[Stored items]
Segment Open

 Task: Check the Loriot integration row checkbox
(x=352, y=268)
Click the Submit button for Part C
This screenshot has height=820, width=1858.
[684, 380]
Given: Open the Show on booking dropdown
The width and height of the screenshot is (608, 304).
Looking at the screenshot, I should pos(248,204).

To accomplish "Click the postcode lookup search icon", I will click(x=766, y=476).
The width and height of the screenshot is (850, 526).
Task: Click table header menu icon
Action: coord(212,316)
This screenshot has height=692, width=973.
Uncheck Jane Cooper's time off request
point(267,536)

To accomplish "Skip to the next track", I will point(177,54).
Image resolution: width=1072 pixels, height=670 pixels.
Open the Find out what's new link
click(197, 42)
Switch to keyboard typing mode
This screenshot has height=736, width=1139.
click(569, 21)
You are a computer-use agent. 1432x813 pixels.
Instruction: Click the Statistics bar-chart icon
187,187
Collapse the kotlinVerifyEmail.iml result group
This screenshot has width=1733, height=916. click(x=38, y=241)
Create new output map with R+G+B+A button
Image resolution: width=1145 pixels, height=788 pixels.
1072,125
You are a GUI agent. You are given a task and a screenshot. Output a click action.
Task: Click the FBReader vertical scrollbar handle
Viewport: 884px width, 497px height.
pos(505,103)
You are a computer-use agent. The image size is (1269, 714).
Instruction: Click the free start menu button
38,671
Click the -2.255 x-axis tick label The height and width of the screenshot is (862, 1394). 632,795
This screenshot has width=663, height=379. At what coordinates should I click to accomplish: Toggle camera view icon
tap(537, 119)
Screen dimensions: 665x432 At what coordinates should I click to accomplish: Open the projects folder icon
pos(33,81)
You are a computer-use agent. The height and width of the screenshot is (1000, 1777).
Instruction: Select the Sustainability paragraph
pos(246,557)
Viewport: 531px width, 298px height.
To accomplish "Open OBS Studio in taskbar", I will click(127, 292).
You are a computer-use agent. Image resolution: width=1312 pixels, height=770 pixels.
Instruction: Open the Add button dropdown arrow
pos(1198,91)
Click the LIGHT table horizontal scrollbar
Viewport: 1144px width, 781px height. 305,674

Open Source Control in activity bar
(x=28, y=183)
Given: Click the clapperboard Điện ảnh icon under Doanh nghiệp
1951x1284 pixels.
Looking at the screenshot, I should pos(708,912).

Segment Closed

[EXERCISE]:
Nothing may be omitted; retype every record exactly.

[EXPECTED ANSWER]:
 Task: Check the Loriot integration row checkbox
(x=352, y=268)
Click the Submit button for Part C
This screenshot has height=820, width=1858.
[684, 380]
Given: Open the Show on booking dropdown
The width and height of the screenshot is (608, 304).
Looking at the screenshot, I should pos(248,204).

To accomplish "Click the postcode lookup search icon", I will click(x=766, y=476).
The width and height of the screenshot is (850, 526).
Task: Click table header menu icon
Action: coord(212,316)
This screenshot has height=692, width=973.
Uncheck Jane Cooper's time off request
point(267,536)

To accomplish "Skip to the next track", I will point(177,54).
Image resolution: width=1072 pixels, height=670 pixels.
Open the Find out what's new link
click(197, 42)
Switch to keyboard typing mode
This screenshot has height=736, width=1139.
click(569, 21)
You are a computer-use agent. 1432x813 pixels.
Instruction: Click the Statistics bar-chart icon
187,187
Collapse the kotlinVerifyEmail.iml result group
This screenshot has width=1733, height=916. click(x=38, y=241)
Create new output map with R+G+B+A button
Image resolution: width=1145 pixels, height=788 pixels.
1072,125
You are a GUI agent. You are given a task and a screenshot. Output a click action.
Task: Click the FBReader vertical scrollbar handle
Viewport: 884px width, 497px height.
pos(505,103)
You are a computer-use agent. The image size is (1269, 714).
Instruction: Click the free start menu button
38,671
Click the -2.255 x-axis tick label The height and width of the screenshot is (862, 1394). 632,795
This screenshot has width=663, height=379. At what coordinates should I click to accomplish: Toggle camera view icon
tap(537, 119)
Screen dimensions: 665x432 At what coordinates should I click to accomplish: Open the projects folder icon
pos(33,81)
You are a computer-use agent. The height and width of the screenshot is (1000, 1777).
Instruction: Select the Sustainability paragraph
pos(246,557)
Viewport: 531px width, 298px height.
To accomplish "Open OBS Studio in taskbar", I will click(127, 292).
You are a computer-use agent. Image resolution: width=1312 pixels, height=770 pixels.
Instruction: Open the Add button dropdown arrow
pos(1198,91)
Click the LIGHT table horizontal scrollbar
Viewport: 1144px width, 781px height. 305,674

Open Source Control in activity bar
(x=28, y=183)
Given: Click the clapperboard Điện ảnh icon under Doanh nghiệp
1951x1284 pixels.
Looking at the screenshot, I should pos(708,912).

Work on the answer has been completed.